# [PASSAGE PROVIDED]
Bar Crawl highlights bar association news around the state. Indiana Lawyer strives to include bar association news and trends in its regular stories, and we would like to include more news from specialty and county bars. If you’d like to submit an update about your bar association or a photo from an event your bar association has hosted, or if you have questions about having your bar association news included in the newspaper, please send it to Marilyn Odendahl at modendahl@ibj.com, along with contact information for any follow-up questions at least two weeks prior to the issue date.

Evansville Bar Foundation taking nominations for board

The Evansville Bar Foundation is taking nominations for its board of directors.

Members of the board of directors are expected to attend board meetings regularly; attend EBA Foundation and EBA activities and social functions; promote involvement in the foundation initiatives; and review written materials.

The foundation was formed in 1999 with the mission of promoting justice and improving lives through the law.

Anyone interested in serving on the board should submit a letter of interest to the EBF, 401 SE 6th St., Suite 101, Evansville, IN 47713 or email susan@evvbar.org.

IBF launches pro bono website to help underserved Hoosiers

The new Indiana Legal Answers website is giving a number of Hoosiers access to counsel they might not otherwise be able to get. Since going live in mid-January, the online legal service has received 40 questions and had 34 attorneys volunteer to provide answers.

The site, www.indianalegalanswers.org, enables residents to post a legal question and get a response within 30 days. Attorneys are notified when new questions in their areas of expertise are posted, and they can decide whether they want to provide an answer.

“All in all, it’s worked really well,” said Charles Dunlap, executive director of the Indiana Bar Foundation. “Frankly, I’d like to have more questions.”

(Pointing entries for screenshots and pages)
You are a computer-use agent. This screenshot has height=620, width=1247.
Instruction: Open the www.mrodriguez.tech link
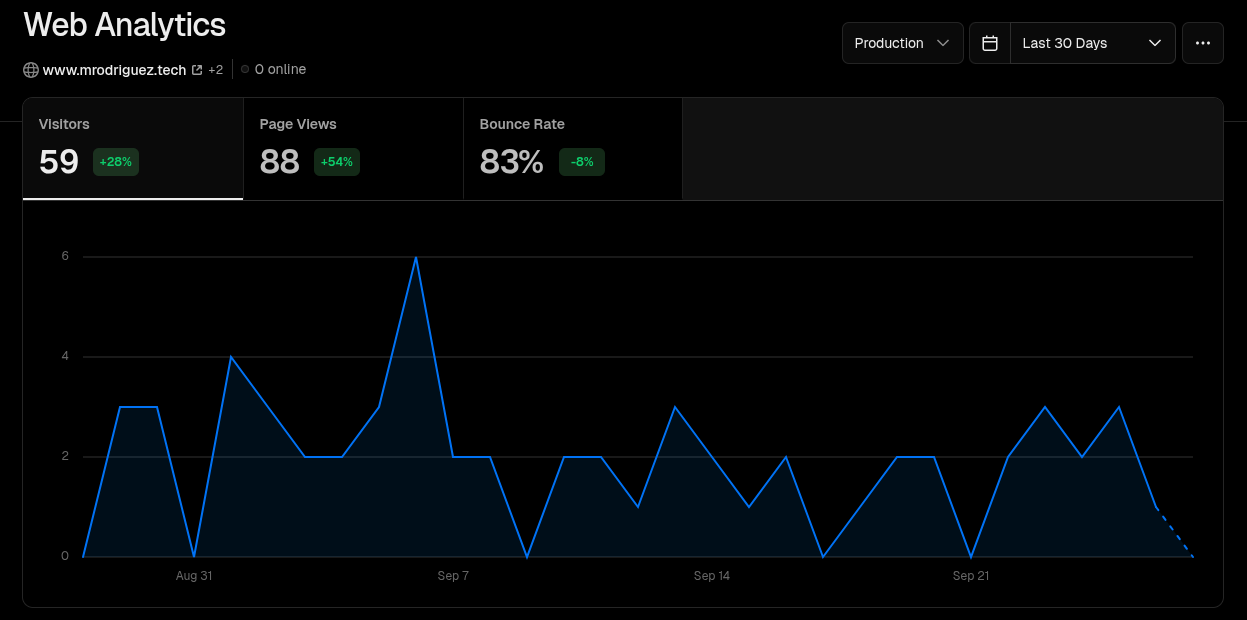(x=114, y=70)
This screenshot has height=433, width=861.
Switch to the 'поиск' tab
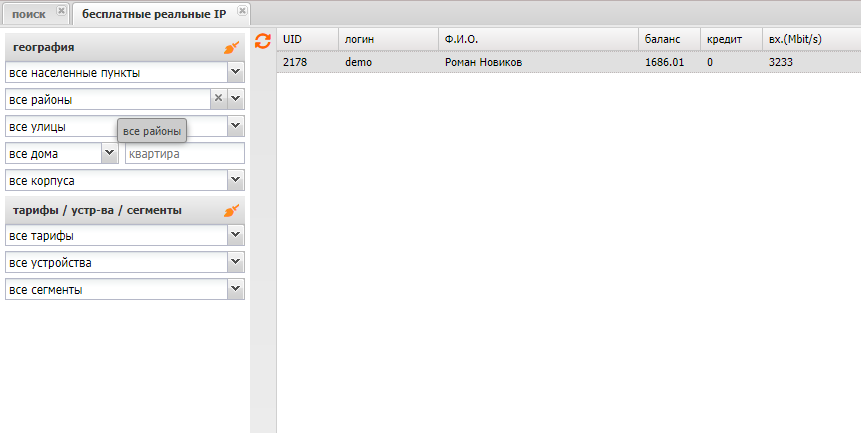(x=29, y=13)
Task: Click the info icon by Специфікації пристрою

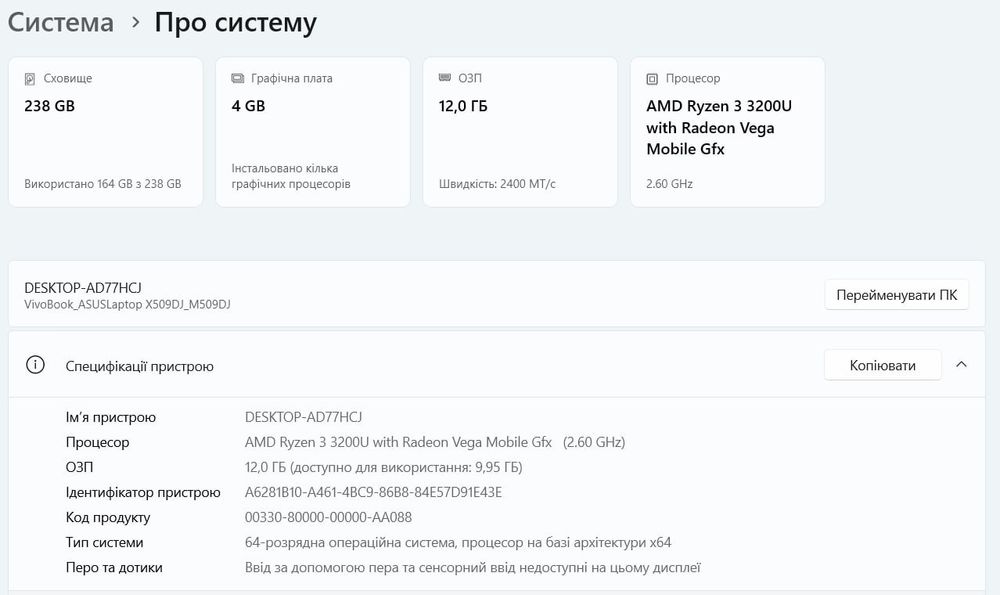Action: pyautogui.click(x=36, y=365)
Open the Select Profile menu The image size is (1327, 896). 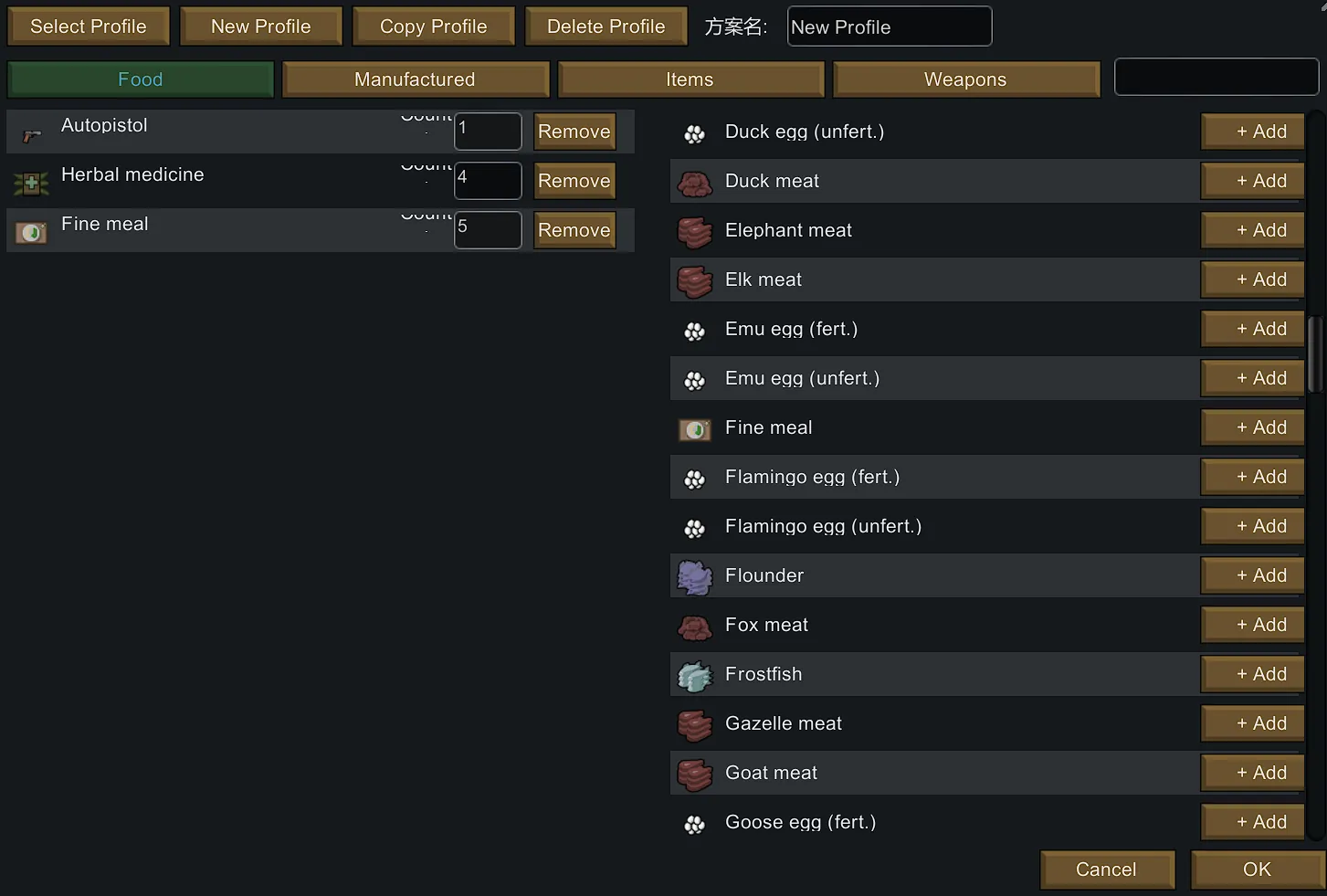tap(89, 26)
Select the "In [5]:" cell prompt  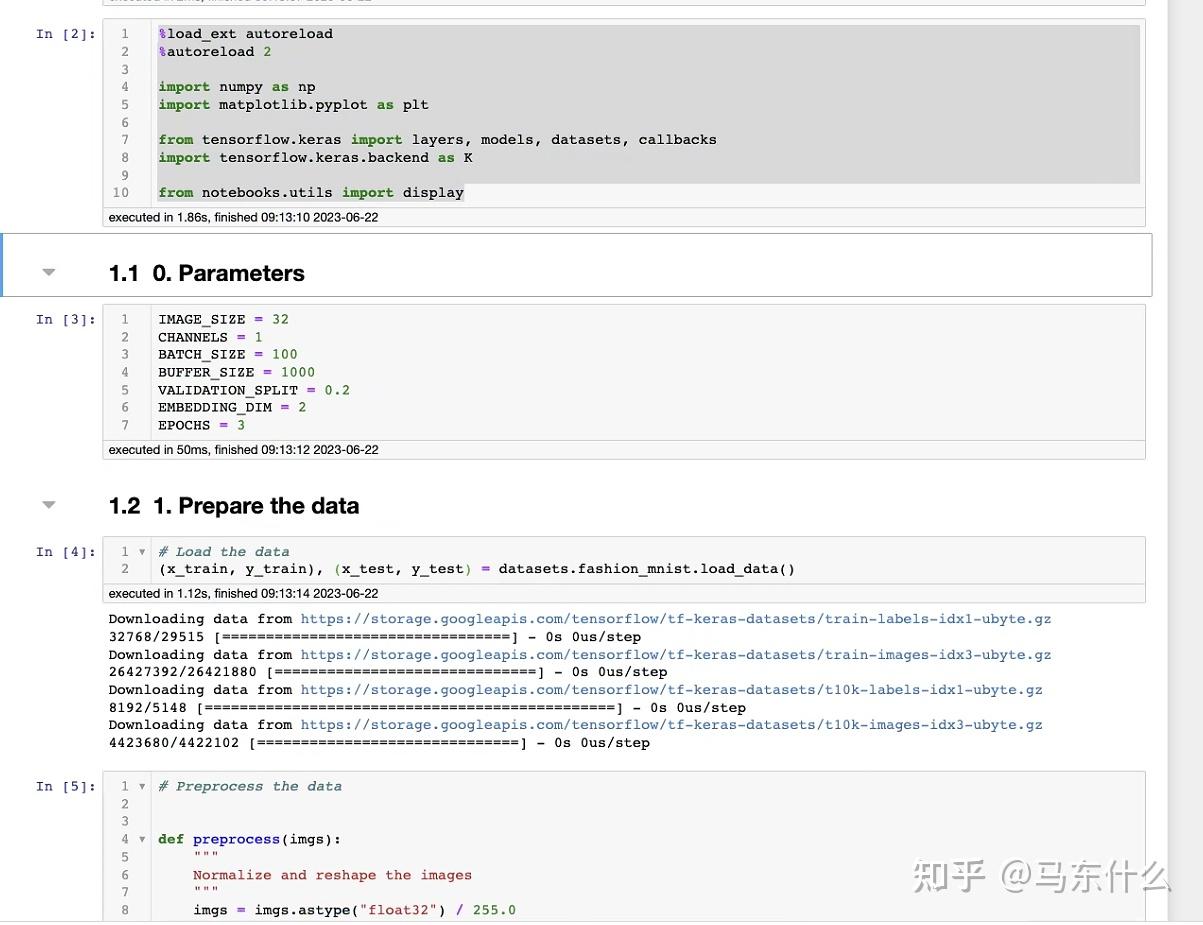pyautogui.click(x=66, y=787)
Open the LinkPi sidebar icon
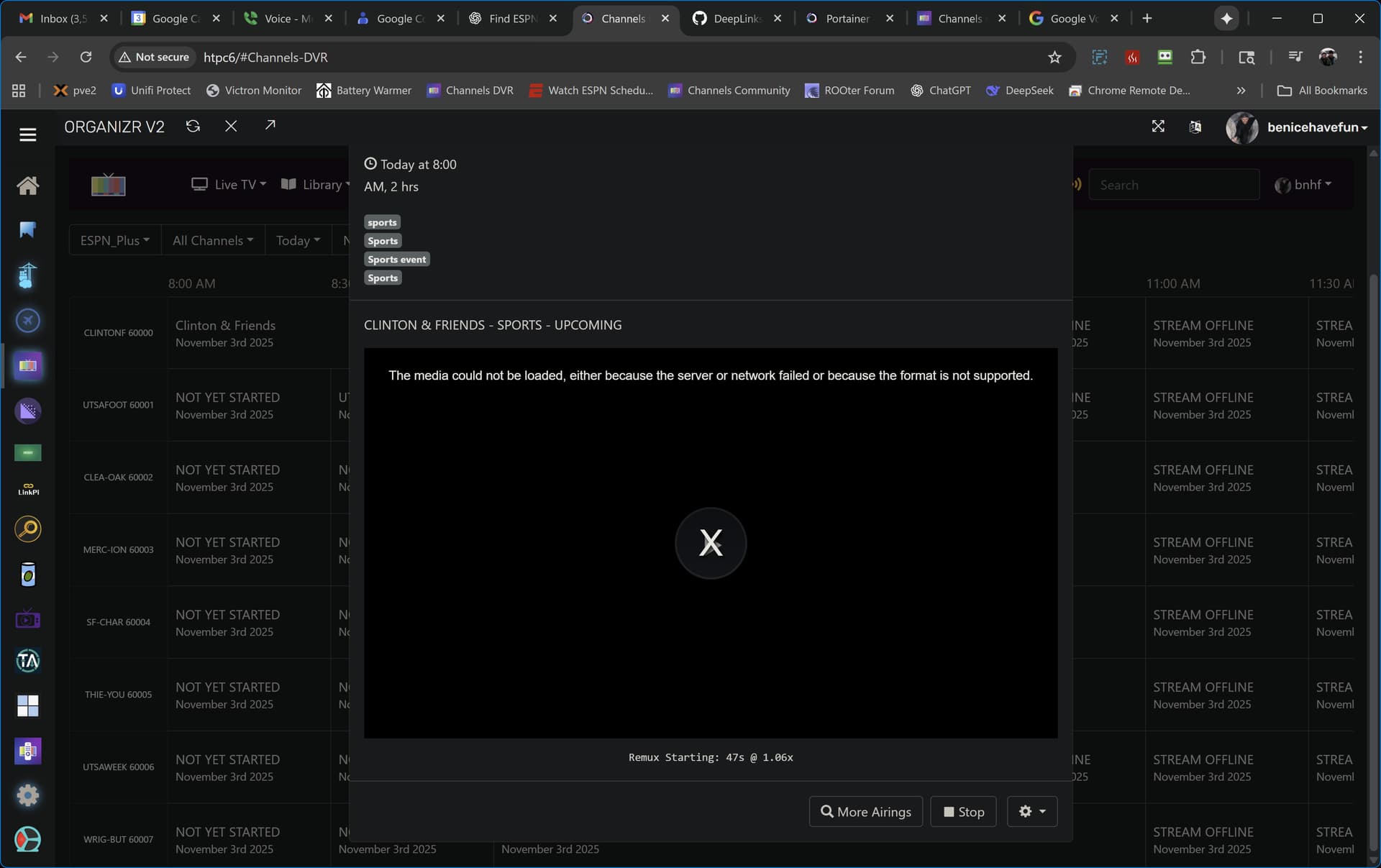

# [PROBLEM DETAILS]
Echo the text about Indiana bar association news word for word, starting with "Anyone interested in" and going on through "provide an answer.". The entries have nothing to do with what comes next.

# [EXERCISE RESULT]
Anyone interested in serving on the board should submit a letter of interest to the EBF, 401 SE 6th St., Suite 101, Evansville, IN 47713 or email susan@evvbar.org.

IBF launches pro bono website to help underserved Hoosiers

The new Indiana Legal Answers website is giving a number of Hoosiers access to counsel they might not otherwise be able to get. Since going live in mid-January, the online legal service has received 40 questions and had 34 attorneys volunteer to provide answers.

The site, www.indianalegalanswers.org, enables residents to post a legal question and get a response within 30 days. Attorneys are notified when new questions in their areas of expertise are posted, and they can decide whether they want to provide an answer.